REQUIREMENT >> Convert the entries between the line containing "Collapse the Atributos panel with the chevron" and the line containing "tap(500, 124)", inclusive, into a numbered list, omitting blank lines and leaving out the pictures.

RECORDS FOR PROCESSING >>
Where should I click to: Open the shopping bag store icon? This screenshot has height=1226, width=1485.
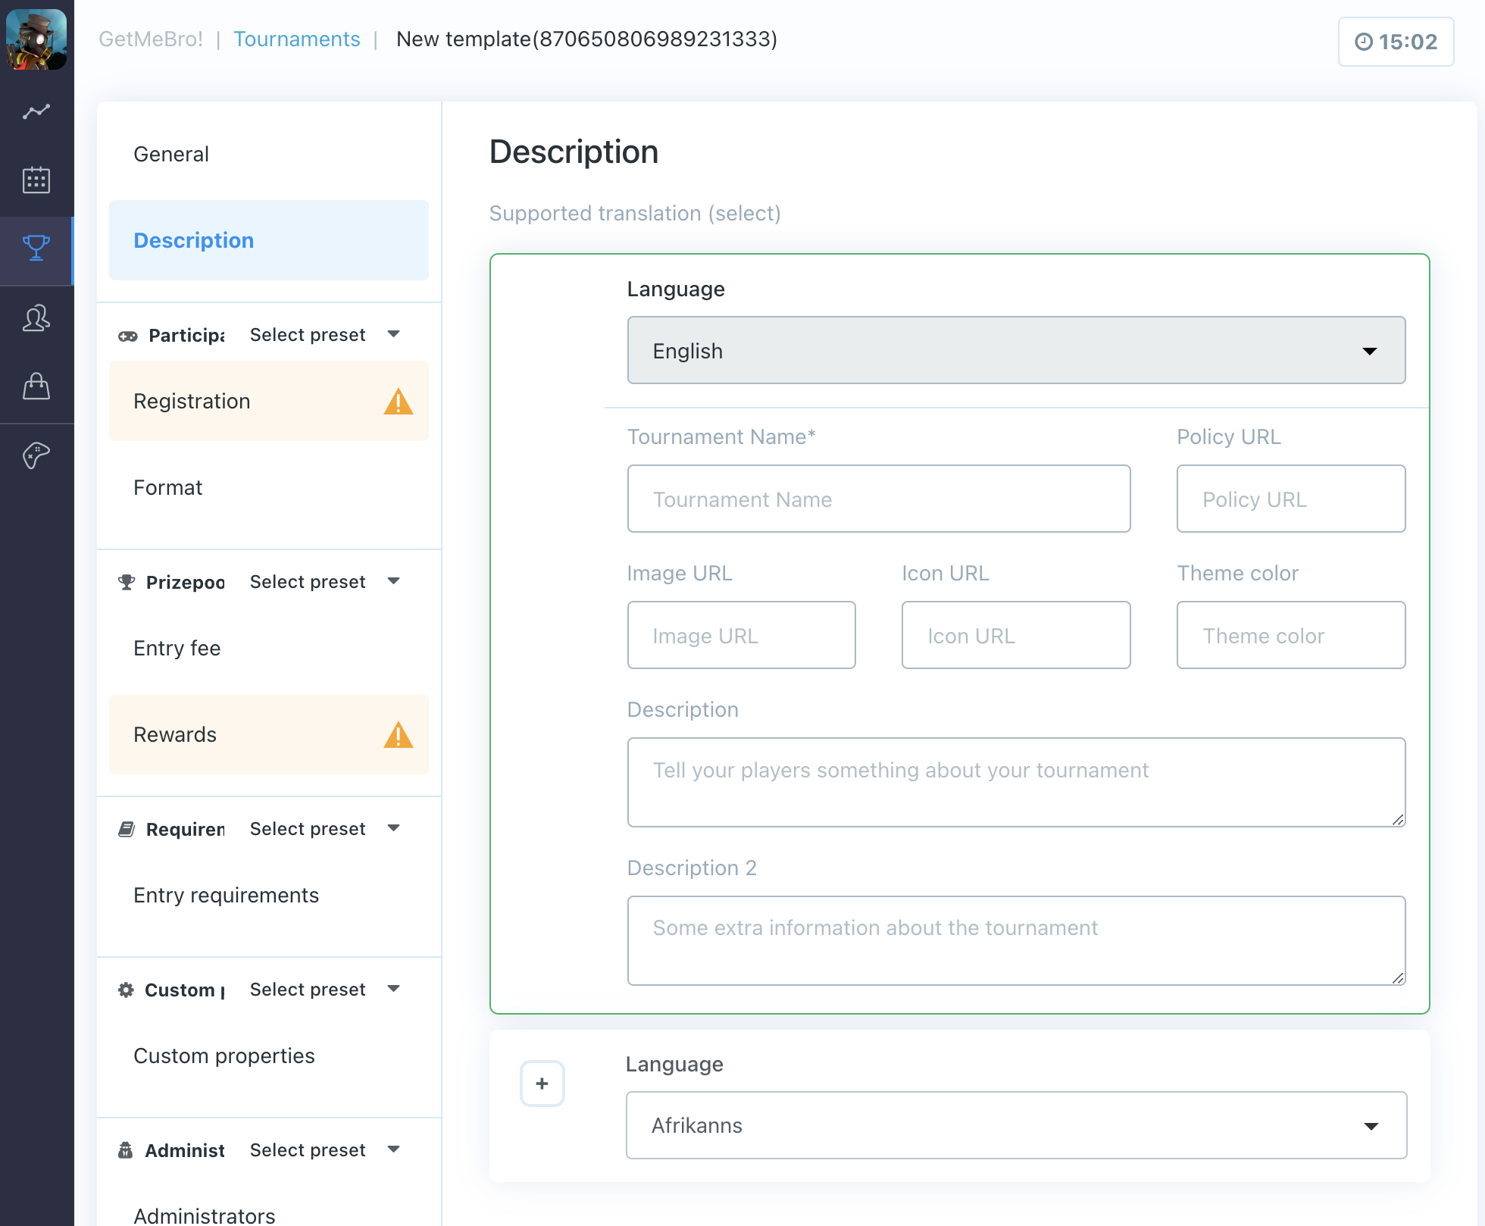36,386
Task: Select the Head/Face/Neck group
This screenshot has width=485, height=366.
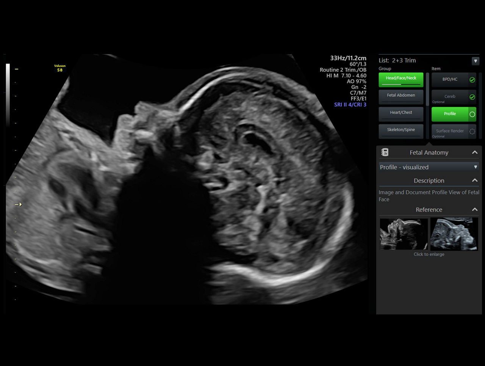Action: coord(401,79)
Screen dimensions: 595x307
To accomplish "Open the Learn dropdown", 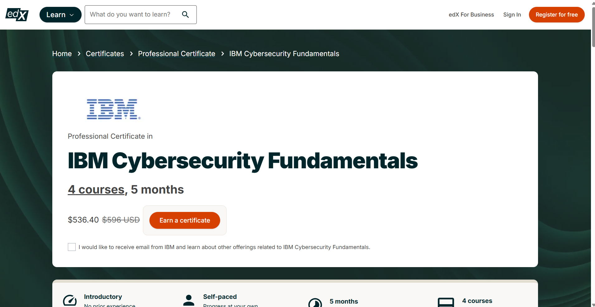I will 60,14.
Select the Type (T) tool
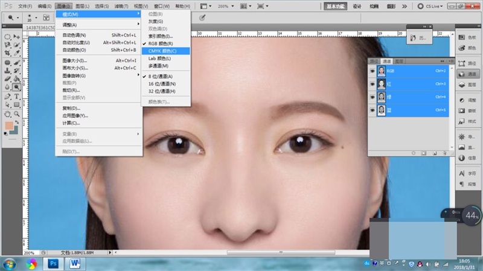Viewport: 483px width, 271px height. [16, 97]
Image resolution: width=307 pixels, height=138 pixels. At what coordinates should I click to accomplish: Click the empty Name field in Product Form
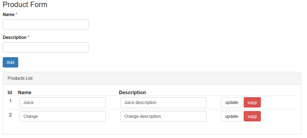(x=46, y=24)

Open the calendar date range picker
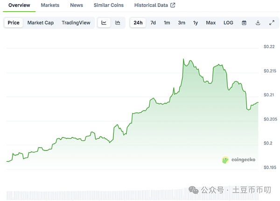[x=244, y=22]
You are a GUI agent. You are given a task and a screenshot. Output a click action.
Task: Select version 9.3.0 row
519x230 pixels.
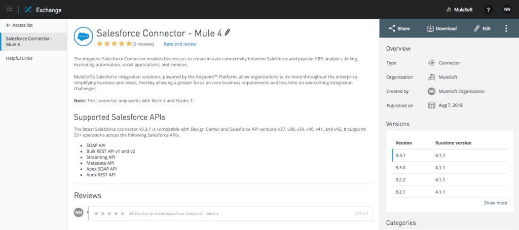click(x=450, y=168)
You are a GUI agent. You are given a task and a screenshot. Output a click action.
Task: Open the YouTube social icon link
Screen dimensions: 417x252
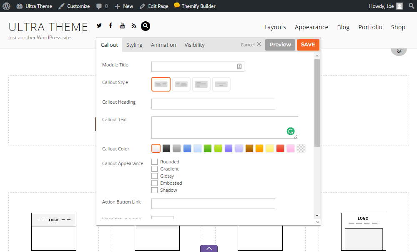click(x=122, y=26)
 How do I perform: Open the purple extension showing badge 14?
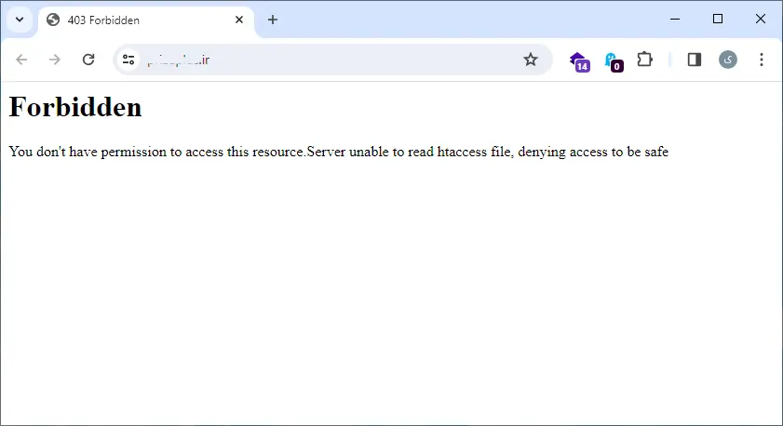pos(578,60)
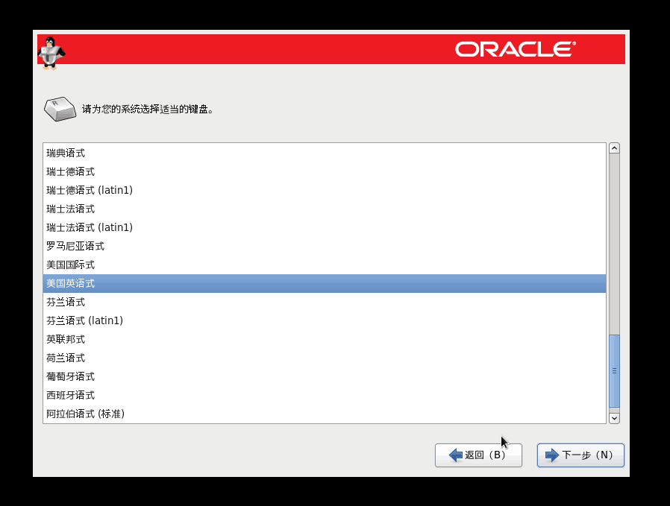Click the ORACLE logo in banner
Image resolution: width=670 pixels, height=506 pixels.
[515, 49]
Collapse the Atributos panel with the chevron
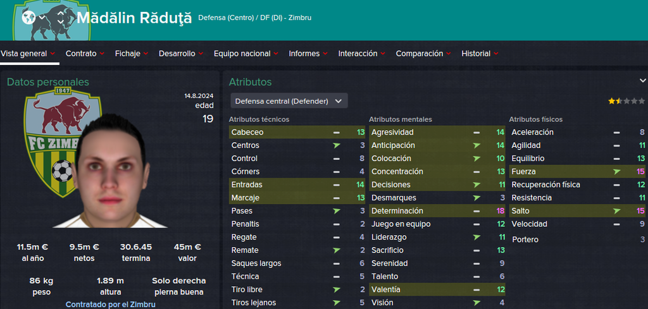 [x=642, y=80]
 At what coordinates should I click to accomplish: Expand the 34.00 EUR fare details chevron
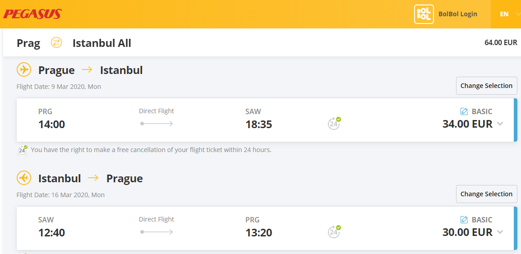tap(500, 124)
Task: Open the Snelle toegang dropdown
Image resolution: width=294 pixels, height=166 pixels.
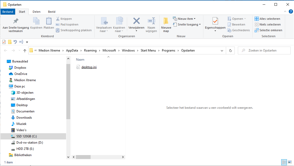Action: coord(187,24)
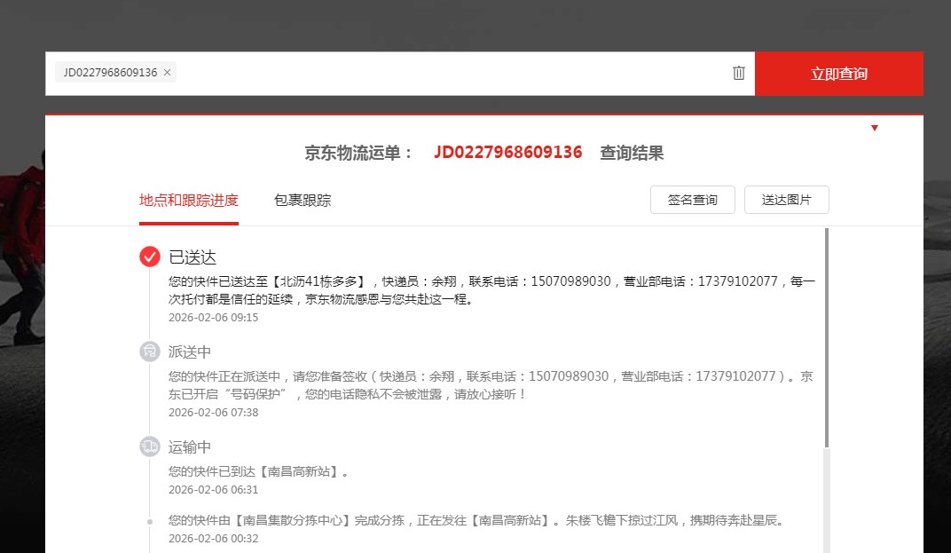Click the empty area of the waybill input
Screen dimensions: 951x553
tap(444, 74)
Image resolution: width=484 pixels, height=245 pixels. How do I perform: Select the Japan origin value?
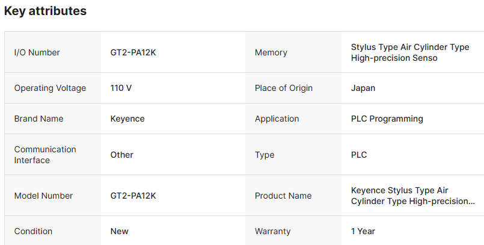point(363,88)
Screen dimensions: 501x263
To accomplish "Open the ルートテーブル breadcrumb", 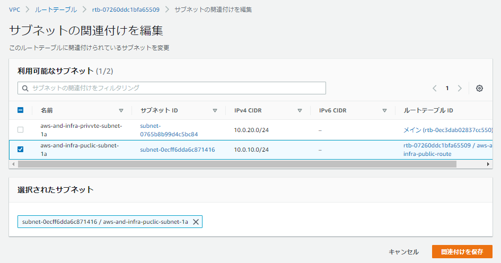I will 56,10.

FULL OUTPUT >>
1. Collapse the Atributos panel with the chevron
2.  [x=642, y=80]
3.  At what coordinates should I click to accomplish: Expand the 34.00 EUR fare details chevron
4. tap(500, 124)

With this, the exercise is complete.